Givertz MM et al. in their study, aimed to investigate the association between renal function trajectories and clinical outcomes in AcHF patients and revealed that the trajectory of renal function during the first seven days of hospitalization was an independent predictor of adverse outcomes, even after adjusting for baseline renal function and other clinical variables [36]. Based on our findings persistent high urea values and reduced estimated glomerular filtration rate (eGFR) after tMCS was associated with a higher risk of death. Additionally, the use of dialysis increased the mortality risk for our patients.

Our study has shown that intubation was significantly correlated with death. (Estimate: 1.55 ± 0.57, p < 0.0066). Mechanical ventilation can be a lifesaving intervention, as it reduces ventricular preload and afterload and, helps manage pulmonary edema by reducing the work of breathing and cardiac output requirements however, HF is considered a risk factor for unsuccessful weaning from the ventilator with a high likelihood of reintubation [37]. According to studies intubation is independently correlated to mortality while weaning from mechanical ventilation requires careful preparation and planning [38]. Regardless of the severity of the underlying disease, failure to wean from mechanical ventilation can further worsen patient outcomes. Failure may occur in 10 to 20% of patients and is associated with a poor outcome, it can lead to prolonged mechanical ventilation and extremely high mortality rates ranging from 25 to 50%. It’s also worth noting that around 30% of patients die while still intubated [37,38].
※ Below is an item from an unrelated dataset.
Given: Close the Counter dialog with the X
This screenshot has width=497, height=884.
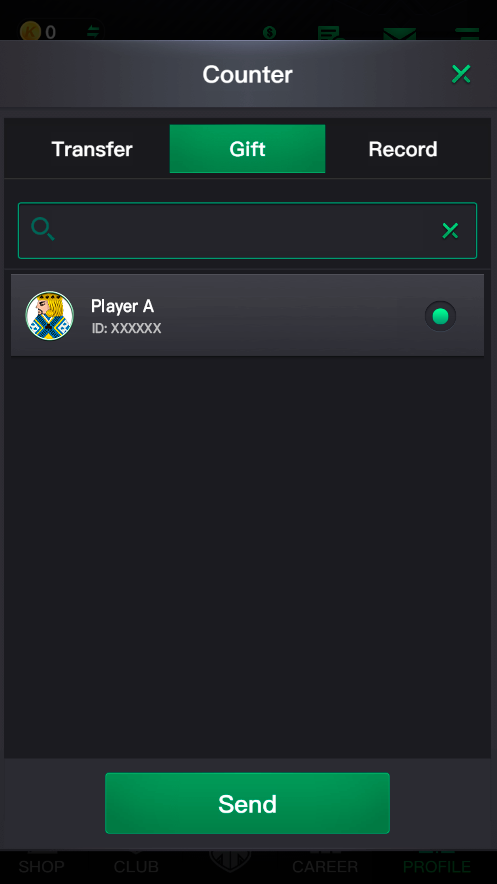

Our study has certain limitations that must be acknowledged. It is a single-center observational study and there is no control group. However, it is worth noting that the sample size is substantial, including one of the largest cohorts of AdHF patients receiving tMCS with IABP in our country. In cases of deterioration, the treatment was immediately escalated to a more advanced support system such as ECMO, based on clinical and objective findings by the shock team. While we evaluated hemodynamic and laboratory parameters before and after IABP insertion, the timing and drug regimens were not uniform in all cases, potentially affecting our ability to draw firm conclusions about the immediate hemodynamic response to IABP and its association with drug treatment. Furthermore, while all patients had measurements of CVP, PA, and CO pressures taken before and after IABP insertion, the clinical response of IABP therapy may have been influenced by other factors not accounted for in our study. Finally, it’s important to note that the patient age group was within the allowable limits for pre-transplant screening, and our study only included patients who were candidates for advanced therapies, meaning that older age groups were not included.

Conclusions

IABP is a very effective initial intervention for patients experiencing severe clinical deterioration due to AdHF. The use of IABP has a positive impact on the clinical response of these patients, improving their hemodynamics and peripheral organ perfusion. It is a first line method of managing patients as bridge to decision for further therapies. The importance of early support is being evaluated with favorable outcomes in AdHF-CS patients and in this context, earlier use of IABP may be associated with survival benefit. This approach may provide additional time for physicians to make more appropriate decisions, as it appears that the use of IABP confers a favorable impact on the clinical response of these patients providing an opportunity for clinicians to temporarily stabilize their patients.

Disclosures: The authors declare no conflicts of interest related to the content of this manuscript.